Sunday, March 21, 2010

Shut-up Stupid Sunday: Deceptive Headlines


On Wednesday I surfing the web and I stopped by Cracked, and ran across this article “6 subtle ways News Media disguises bullshit as fact.” by, Sephira and thought it would make a great topic for Shut-up Stupid Sunday.

I thought it would be great if I could find a comparison of the results between deceptive headlines vs. normal headlines somewhere. Then I realized I could run my own very unscientific test right here on my blog. So I launched a series of Deceptive Headlines to see what happened. They were:

“Peter Graves and Cory Haim Die after Invasive Thoughts is Published”, A true statement but the two facts have nothing to do with each other.

“Dr Phil Plait linked to Autism Epidemic” A jab at the anti-Vaxers. Confusing hyperlinks and scientific links.

“Billionaires go out of reach of the Military” Sounds scary, but it’s really a good thing.

“Texas declares War on the United States.” Just a touch over-dramatic.

Some of the results where surprising but mostly it just confirmed what I thought.

Stuff I expected:

1. I figured my views would take a hit, and they did. I lost about twenty hits a day. I figure this means 20 viewers find my writing more credible than the “World Weekly News” and I am flattered by that. So the obviously Deceptive Headlines turned them off (sorry it was all in the name of research).
2. Comments went down. It’s tough to comment on trashy headlines.


Stuff that surprised me:

3. I got a lot more traffic from google, about 13 hits a day more. I wasn’t expecting that but it does make sense. When doing a google search the headline and a paragraph of the text shows up so the crazy headlines catch people’s eyes more than a normal headline.
4. Google adsense revenue went up. Instead of my usual 1 to 2 cents a day, the crazy headlines brought in 4 to 5 cents a day. That was with a slight decrease in views. Obviously Google’s bots like crazy headlines more than normal ones.
5. Digg (at least for my account) is dead. Crazy headlines used to get some notice on Digg.com but I didn’t get a single hit from Digg. I’m thinking the few people that still check out Digg are so used to the tabloid style headlines nothing fazes them anymore.
6. The trashy tabloid style writing is fun.

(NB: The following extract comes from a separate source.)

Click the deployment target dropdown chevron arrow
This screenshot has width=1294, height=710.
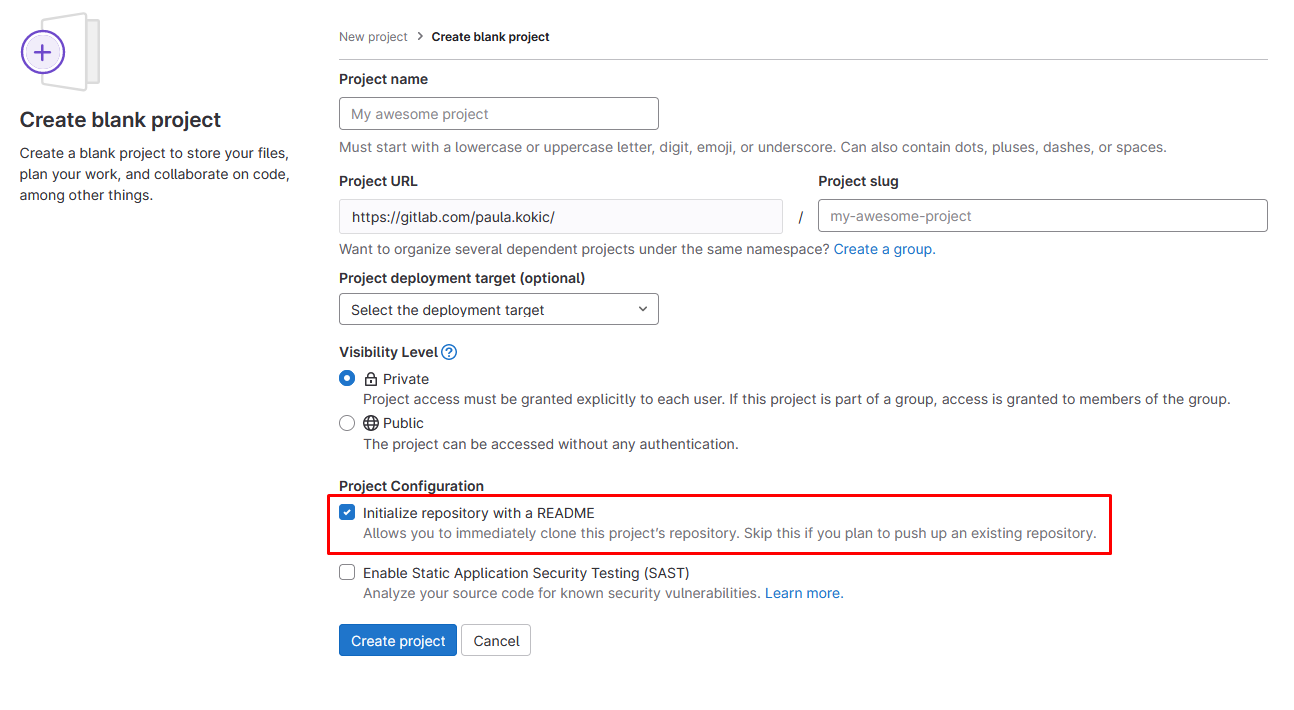pos(643,309)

Armed with this totally unscientific data I need to change my rant slightly. I was going to trash the people who use deceptive headlines to get people to their sites, and newspapers, but between the increased revenue (for me its not much, but for sites that make real money a doubling of that is hard to resist) and the fun it is to write that way, I’ll change my rant.

If you are going to use deceptive headlines to get people to your site, or newspaper, either state the real facts up front in the first paragraph so your not out and out lying, or have fun with your bullshit. I’ll give some examples in my new feature, “Manipulative Monday” my first post “Massive Ford Recalled” were I will talk about how I remember seeing my father-in-law’s F350 Pick-up for the first time.

But if you are using deceptive headlines and tabloid style to substitute bullshit for facts, then I say, “Shut-up Stupid, that is nothing more than lying.”

Darrell B Nelson

2 comments:

Stephanie Barr said...

I personally hate being emotionally manipulated like so much of those headlines do. When I find one like that, it turns me off.

Bottom line, headlines like that have an effect on the caliber of your audience. Do you prefer quality or quantity?

It didn't affect me; I appreciate you too much to give up that easily.

Cher Duncombe said...

Newspapers are near to being deep-sixed and if citizen journalists don't get their acts and facts together, their niche will dwindle. Next thing you know, we will have Orwellian loud speakers on every corner telling us the news via robotic and subliminal messaging.